Putting more effort into blocking cookie stuffers and protecting their merchants should be their priority, but because of the benefit from cookie stuffing they can put this matter in the grey area.

MediaMarkt is the European market leader in the sale of household appliances and consumer electronics with more than 800 stores in 14 countries and a turnover of 22 billion euros.

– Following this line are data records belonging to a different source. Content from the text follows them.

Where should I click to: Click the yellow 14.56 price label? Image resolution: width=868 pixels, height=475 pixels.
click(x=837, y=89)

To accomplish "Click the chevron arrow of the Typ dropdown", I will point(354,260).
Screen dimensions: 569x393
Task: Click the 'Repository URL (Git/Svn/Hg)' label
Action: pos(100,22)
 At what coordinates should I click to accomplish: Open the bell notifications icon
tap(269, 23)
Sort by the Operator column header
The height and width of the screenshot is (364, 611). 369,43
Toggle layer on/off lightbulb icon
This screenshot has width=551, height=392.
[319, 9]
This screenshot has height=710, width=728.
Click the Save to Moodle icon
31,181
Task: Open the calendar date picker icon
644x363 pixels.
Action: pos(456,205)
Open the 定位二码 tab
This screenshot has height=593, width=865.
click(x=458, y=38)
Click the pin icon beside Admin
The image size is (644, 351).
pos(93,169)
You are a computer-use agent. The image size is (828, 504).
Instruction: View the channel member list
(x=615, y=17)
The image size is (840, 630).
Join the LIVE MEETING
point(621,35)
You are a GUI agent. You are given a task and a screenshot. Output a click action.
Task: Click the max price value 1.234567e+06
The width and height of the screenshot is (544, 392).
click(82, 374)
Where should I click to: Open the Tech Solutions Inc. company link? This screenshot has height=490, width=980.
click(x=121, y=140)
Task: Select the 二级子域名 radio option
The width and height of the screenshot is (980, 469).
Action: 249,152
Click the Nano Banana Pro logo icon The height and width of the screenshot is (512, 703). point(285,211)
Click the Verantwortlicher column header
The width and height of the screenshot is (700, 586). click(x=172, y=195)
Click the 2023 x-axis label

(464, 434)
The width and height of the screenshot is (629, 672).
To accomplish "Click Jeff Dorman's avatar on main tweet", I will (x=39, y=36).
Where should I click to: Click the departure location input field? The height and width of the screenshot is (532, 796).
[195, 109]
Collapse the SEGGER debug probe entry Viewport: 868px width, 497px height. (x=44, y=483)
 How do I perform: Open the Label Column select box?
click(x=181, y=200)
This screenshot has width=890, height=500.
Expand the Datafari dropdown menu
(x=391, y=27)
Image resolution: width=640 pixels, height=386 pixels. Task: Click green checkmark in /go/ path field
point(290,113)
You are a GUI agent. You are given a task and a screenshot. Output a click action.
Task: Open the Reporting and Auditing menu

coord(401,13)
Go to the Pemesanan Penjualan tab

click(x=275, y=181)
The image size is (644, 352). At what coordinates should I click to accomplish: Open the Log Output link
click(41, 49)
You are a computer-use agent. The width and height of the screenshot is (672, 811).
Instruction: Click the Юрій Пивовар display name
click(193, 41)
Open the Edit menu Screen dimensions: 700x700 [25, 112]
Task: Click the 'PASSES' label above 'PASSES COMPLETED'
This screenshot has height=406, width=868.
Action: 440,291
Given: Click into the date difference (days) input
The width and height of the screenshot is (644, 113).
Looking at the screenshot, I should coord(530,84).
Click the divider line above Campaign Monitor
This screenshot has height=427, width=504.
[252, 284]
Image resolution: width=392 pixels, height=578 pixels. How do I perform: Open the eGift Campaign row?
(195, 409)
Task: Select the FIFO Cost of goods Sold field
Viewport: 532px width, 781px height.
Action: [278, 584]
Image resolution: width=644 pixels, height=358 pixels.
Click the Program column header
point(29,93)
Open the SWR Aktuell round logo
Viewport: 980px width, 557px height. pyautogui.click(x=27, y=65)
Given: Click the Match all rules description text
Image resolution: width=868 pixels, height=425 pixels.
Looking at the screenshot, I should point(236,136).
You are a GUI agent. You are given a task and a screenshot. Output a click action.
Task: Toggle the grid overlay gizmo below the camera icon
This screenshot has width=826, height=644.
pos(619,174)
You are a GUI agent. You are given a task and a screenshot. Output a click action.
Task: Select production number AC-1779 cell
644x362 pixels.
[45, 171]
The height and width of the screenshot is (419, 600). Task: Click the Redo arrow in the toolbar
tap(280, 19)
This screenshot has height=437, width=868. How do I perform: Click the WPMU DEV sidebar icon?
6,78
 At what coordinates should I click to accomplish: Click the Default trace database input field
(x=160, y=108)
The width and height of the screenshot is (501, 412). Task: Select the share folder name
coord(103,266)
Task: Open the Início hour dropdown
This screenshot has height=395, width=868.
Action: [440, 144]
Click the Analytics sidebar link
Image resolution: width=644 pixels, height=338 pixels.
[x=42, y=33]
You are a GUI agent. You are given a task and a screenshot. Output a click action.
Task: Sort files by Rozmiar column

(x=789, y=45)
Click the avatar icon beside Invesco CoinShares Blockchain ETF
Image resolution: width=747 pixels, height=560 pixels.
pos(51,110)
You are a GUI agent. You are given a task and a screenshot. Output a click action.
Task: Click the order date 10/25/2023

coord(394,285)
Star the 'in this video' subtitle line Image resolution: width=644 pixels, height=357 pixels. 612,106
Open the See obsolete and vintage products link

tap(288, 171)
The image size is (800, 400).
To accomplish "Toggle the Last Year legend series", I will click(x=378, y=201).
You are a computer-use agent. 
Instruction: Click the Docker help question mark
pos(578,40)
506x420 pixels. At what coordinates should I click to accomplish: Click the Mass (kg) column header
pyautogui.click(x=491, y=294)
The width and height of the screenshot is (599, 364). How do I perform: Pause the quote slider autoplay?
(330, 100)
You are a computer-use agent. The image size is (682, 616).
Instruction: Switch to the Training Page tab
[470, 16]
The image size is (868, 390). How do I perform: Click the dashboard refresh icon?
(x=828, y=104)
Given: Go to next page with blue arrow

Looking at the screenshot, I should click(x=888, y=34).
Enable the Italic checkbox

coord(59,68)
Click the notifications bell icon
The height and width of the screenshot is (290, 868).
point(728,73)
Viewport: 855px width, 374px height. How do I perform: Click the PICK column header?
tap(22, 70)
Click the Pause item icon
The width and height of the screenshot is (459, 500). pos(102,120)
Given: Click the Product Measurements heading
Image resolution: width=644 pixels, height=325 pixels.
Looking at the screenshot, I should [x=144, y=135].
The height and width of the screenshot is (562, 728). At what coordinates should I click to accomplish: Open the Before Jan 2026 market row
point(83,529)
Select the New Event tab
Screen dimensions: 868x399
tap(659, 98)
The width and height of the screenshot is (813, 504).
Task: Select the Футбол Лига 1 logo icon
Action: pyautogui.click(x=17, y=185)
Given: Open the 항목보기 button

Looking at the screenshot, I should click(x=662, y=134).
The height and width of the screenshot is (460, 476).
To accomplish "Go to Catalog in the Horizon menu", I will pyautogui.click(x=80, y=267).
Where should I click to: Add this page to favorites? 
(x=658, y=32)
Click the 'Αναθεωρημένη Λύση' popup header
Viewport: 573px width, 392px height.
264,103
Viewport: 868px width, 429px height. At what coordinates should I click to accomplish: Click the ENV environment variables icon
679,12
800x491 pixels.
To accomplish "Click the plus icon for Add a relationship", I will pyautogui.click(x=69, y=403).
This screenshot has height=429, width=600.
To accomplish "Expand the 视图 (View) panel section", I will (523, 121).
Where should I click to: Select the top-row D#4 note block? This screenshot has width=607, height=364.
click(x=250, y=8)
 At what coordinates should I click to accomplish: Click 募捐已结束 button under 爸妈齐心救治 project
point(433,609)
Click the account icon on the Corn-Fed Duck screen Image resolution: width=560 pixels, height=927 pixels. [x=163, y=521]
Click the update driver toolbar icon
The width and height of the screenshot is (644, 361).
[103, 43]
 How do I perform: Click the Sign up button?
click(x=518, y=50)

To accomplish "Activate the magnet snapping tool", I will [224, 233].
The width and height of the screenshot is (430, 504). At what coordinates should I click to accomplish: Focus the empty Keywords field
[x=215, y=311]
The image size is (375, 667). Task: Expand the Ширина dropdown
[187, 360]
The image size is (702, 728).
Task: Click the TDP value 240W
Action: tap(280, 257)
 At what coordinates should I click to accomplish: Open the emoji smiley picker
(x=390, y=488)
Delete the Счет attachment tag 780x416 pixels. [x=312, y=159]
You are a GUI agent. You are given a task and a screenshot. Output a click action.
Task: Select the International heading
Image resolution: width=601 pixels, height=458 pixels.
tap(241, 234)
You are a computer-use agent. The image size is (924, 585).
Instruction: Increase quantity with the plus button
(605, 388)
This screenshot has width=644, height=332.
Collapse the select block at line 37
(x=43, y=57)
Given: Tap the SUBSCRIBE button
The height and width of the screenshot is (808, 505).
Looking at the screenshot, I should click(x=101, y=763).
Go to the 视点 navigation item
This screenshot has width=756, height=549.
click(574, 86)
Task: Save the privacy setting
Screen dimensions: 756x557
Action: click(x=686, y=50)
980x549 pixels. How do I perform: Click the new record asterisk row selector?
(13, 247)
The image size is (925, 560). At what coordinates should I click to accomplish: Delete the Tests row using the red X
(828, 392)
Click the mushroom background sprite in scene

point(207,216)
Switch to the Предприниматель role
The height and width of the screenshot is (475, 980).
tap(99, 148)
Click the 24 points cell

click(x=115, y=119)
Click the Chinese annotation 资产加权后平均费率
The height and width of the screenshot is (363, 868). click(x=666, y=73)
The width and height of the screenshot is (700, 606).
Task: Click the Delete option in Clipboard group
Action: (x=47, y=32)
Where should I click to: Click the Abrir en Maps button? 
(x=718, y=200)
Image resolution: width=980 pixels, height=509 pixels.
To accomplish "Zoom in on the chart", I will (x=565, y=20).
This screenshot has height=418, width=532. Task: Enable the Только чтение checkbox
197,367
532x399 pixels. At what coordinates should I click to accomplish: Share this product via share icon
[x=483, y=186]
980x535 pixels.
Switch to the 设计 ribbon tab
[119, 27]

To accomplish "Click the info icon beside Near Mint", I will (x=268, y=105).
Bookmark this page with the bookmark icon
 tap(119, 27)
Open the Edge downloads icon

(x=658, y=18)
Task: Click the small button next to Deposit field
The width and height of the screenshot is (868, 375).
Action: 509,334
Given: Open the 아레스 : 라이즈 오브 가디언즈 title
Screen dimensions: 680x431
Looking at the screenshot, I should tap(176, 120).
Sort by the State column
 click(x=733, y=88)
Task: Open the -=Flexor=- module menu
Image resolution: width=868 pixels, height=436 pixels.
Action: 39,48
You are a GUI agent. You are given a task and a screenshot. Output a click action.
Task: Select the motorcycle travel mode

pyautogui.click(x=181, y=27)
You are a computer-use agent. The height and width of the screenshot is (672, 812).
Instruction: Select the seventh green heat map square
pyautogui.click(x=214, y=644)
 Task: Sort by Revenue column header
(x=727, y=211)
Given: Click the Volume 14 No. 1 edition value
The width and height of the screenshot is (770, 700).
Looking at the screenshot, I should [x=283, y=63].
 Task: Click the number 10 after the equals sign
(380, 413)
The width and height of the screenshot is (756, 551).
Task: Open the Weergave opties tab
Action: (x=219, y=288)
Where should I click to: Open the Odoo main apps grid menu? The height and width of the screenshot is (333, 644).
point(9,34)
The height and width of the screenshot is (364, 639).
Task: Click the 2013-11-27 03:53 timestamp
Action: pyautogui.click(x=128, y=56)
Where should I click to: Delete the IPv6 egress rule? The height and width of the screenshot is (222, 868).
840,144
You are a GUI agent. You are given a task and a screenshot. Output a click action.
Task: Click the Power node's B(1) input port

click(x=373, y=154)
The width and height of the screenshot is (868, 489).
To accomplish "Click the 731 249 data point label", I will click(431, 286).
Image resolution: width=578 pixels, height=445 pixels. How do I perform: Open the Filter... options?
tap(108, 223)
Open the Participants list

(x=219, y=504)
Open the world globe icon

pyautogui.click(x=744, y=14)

Before MediaMarkt integrated an anti-fraud tool, the company worked directly with two major affiliate platforms. The objectives of integrating an anti-fraud tool were:

  • to achieve greater depth of analysis,
  • to uncover possible fraud.

At the end of the first months’ data collection, 48% of orders from the affiliate channel were identified as being cookie stuffed. All fraudulent affiliates were blocked, saving 53% of the affiliate marketing budget without losing orders across all channels.

How to Prevent Cookie Stuffing

Web users can fall victim to cookie stuffing from a variety of sources. The cookies can be downloaded from normal websites, pop-up ads, secret scripts and even from images in a forum. Cookie stuffing has a direct impact on the bottom line of advertisers as well as legitimate partners.

Whether it’s fake publishers dropping malicious scripts or users installing fraudulent extensions, stuffing cookies is bad for business. And eliminating them completely is easier said than done. Since malicious cookies are dropped on the user’s browser, advertisers are very limited on what they can do to make this right.

If you are a merchant and you suspect or have actually noticed that your affiliate network is cheating on you, you should consider placing an anti-fraud mechanism in place. Alternatively, you can also just change your affiliate network, however, a third-party will be much more reliable in this case. A third-party tool will have no incentive to show you incorrect data.